In der Industrie, wo der Wohlstand in Deutschland geschaffen wird, ist die Beschäftigung hingegen weitgehend konstant geblieben. Den Rückgang in der Coronakrise verhinderte der Staat durch großzügiges Kurzarbeitergeld sowie – generell – durch üppige Fördergelder und Subventionen.
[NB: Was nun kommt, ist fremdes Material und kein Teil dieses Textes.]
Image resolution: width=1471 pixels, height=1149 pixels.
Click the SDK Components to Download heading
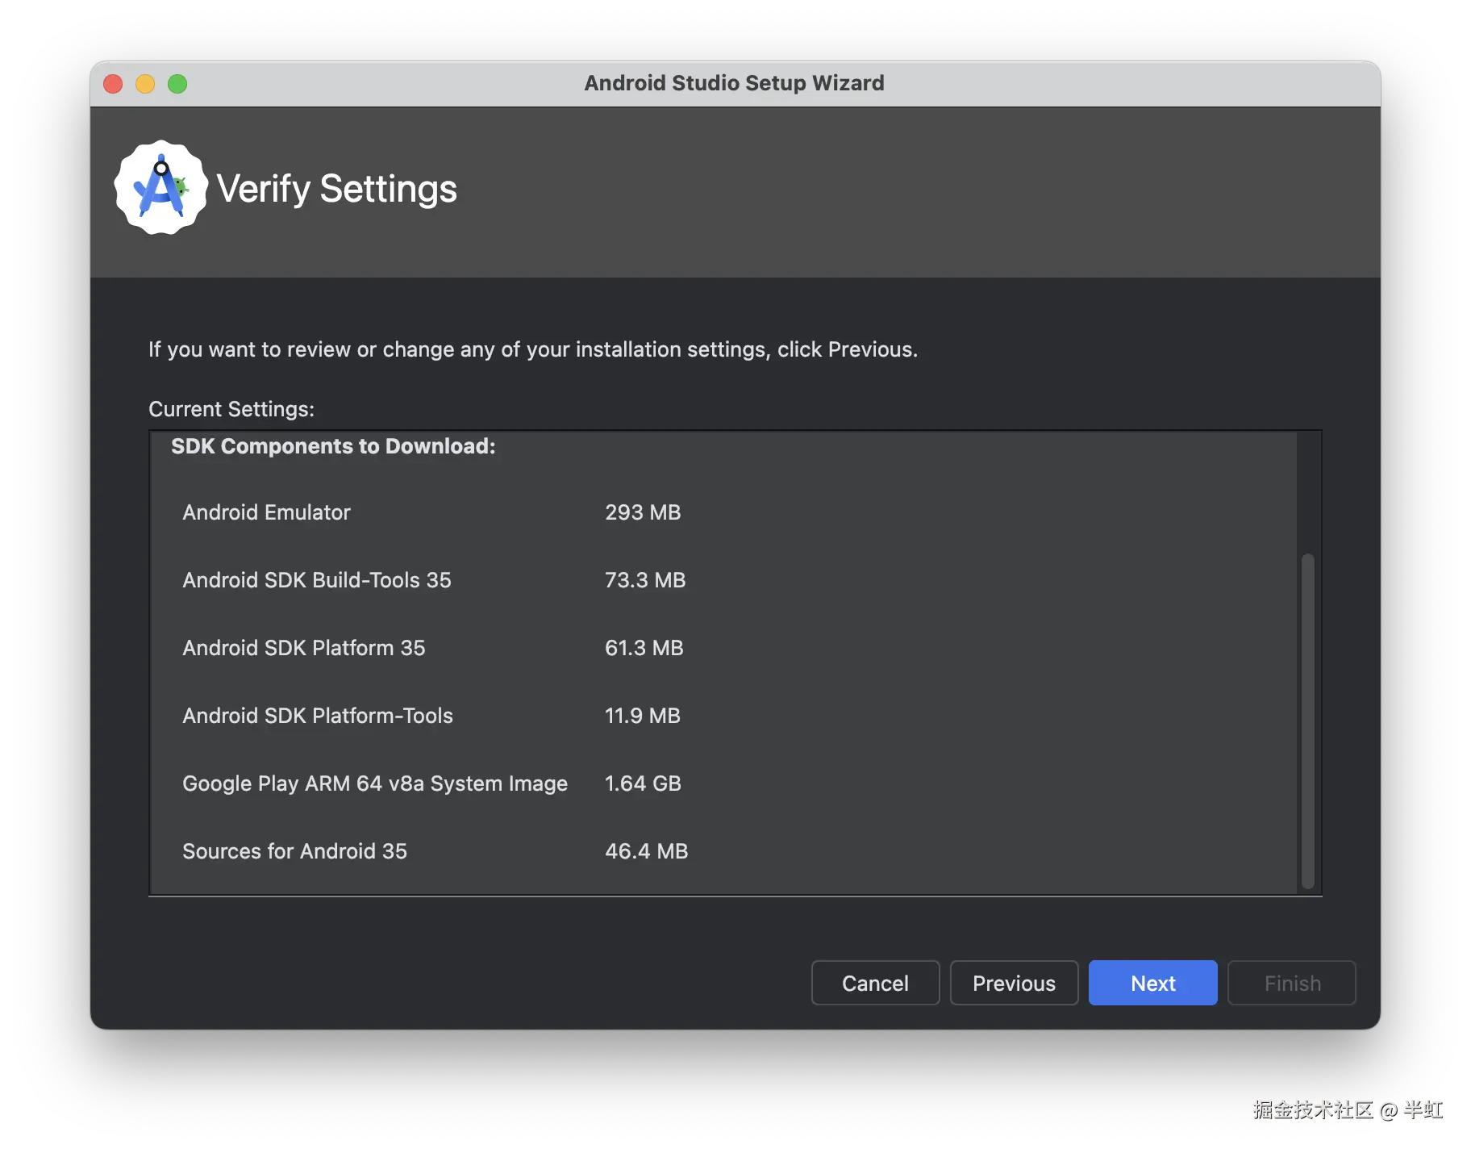click(x=333, y=446)
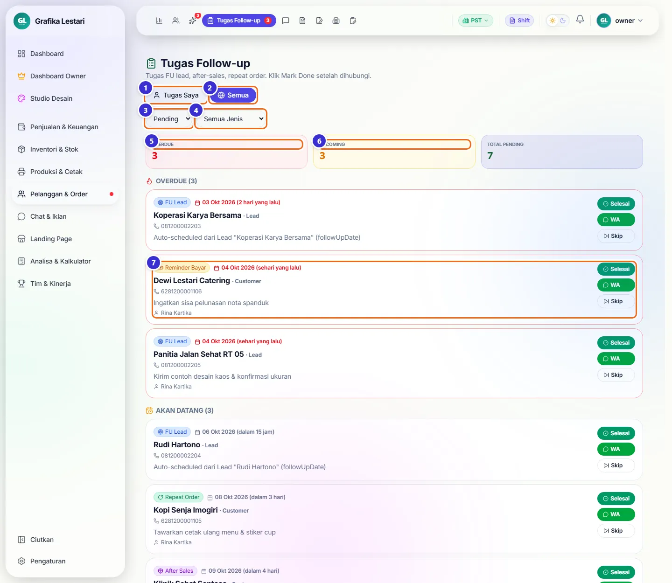Click the clipboard-edit icon in top toolbar

[353, 21]
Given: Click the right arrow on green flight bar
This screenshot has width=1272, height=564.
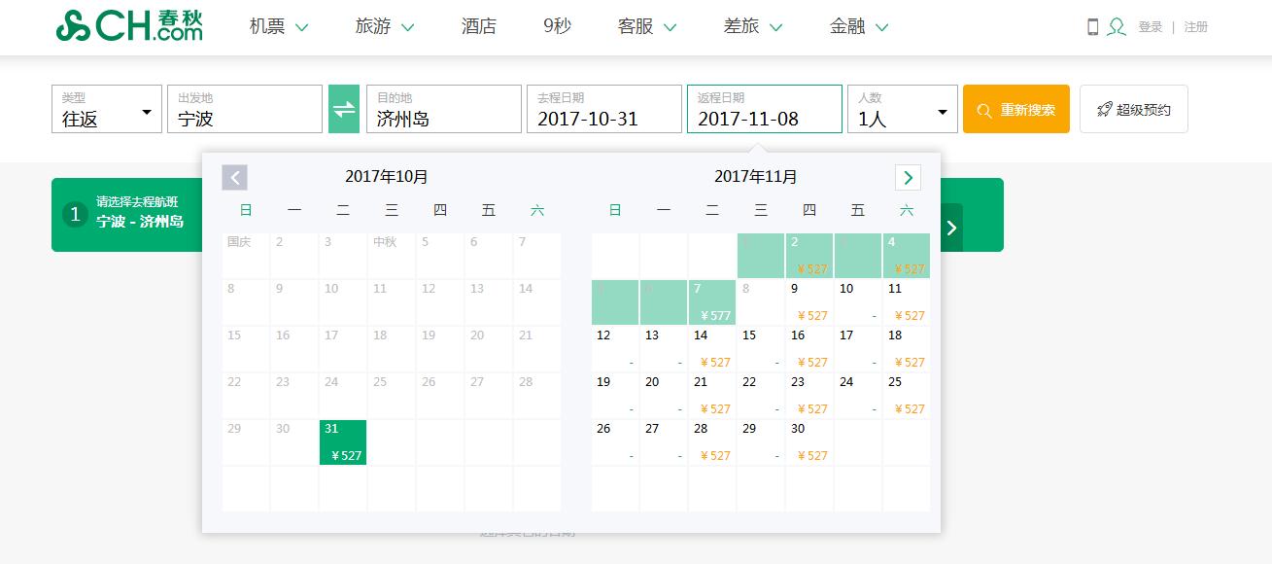Looking at the screenshot, I should [x=951, y=228].
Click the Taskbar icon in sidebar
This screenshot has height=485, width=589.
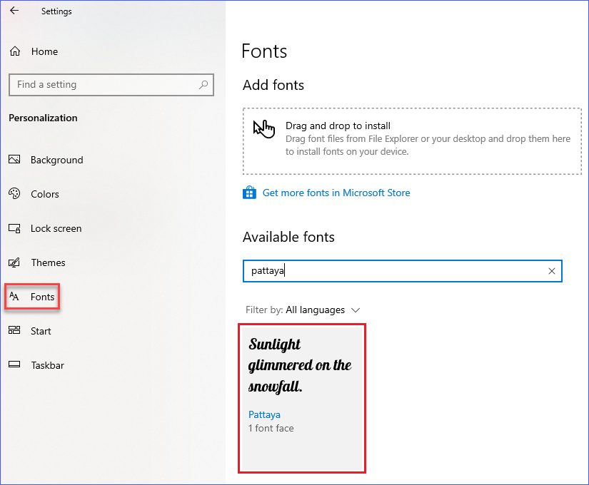coord(14,364)
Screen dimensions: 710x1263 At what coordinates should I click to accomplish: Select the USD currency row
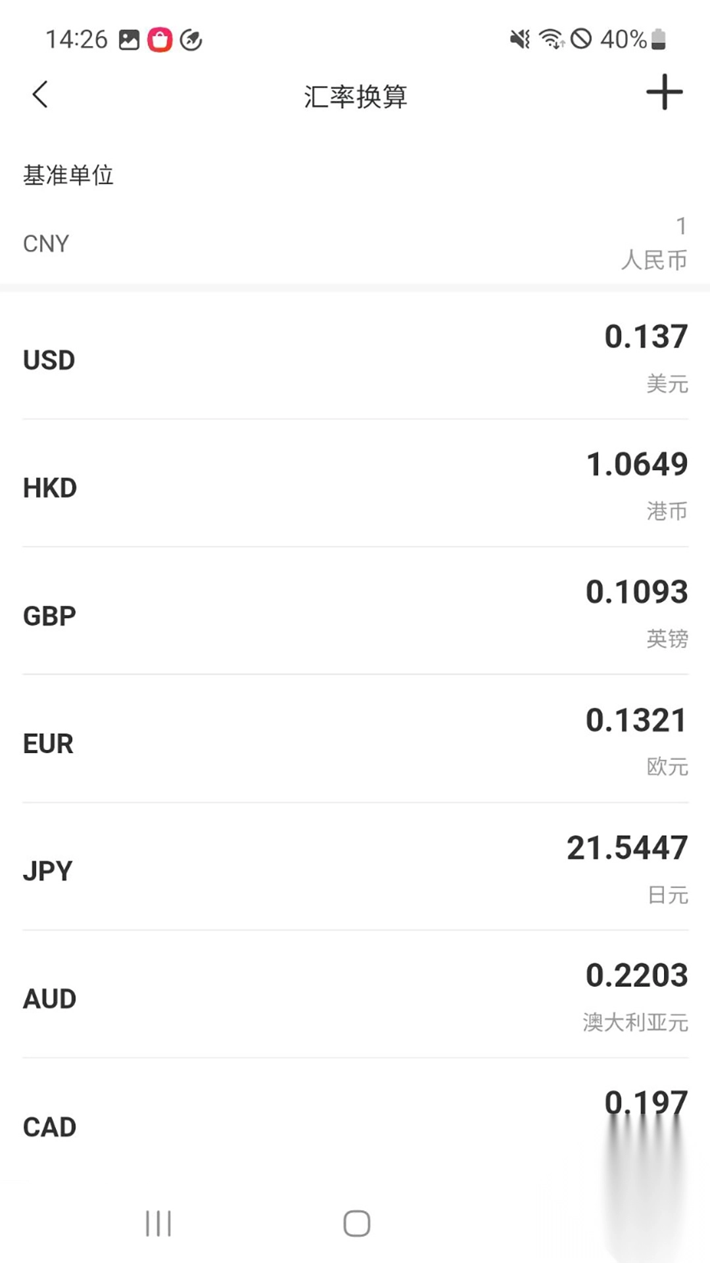click(355, 359)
Der Beschäftigungszuwachs der vergangenen Jahre speiste sich zu einem großen Teil aus zuvor nicht berufstätigen Frauen und Rentnern sowie Zuwanderern. Die Demografie, die ihre Wirkung erst sehr langsam entfaltet, kann daher nicht der Grund für die plötzliche Überhitzung des Arbeitsmarktes sein.

Ursächlich ist vielmehr der Staat. Er hat nicht nur die Nachfrage nach Arbeitskräften auf ungesunde Weise nach oben getrieben. Er hat auch mit großzügigen Sozialleistungen wie der Rente mit 63, dem Bürgergeld und Beschränkungen bei der Arbeitsaufnahme von Zuwanderern das Angebot auf dem Arbeitsmarkt verknappt. Laut offizieller Statistik sind 4 Millionen der 5,5 Millionen Bürgergeldempfänger erwerbsfähig. Die Anzahl der Studenten ist seit 2008 von 1,9 auf 2,9 Millionen gestiegen, während die der Lehrlinge von 2,0 Millionen auf 1,2 Millionen gefallen ist. Darüber hinaus bindet der Staat mit Zuwendungen Arbeitskräfte in nicht wettbewerbsfähigen Unternehmen und in Nichtregierungsorganisationen.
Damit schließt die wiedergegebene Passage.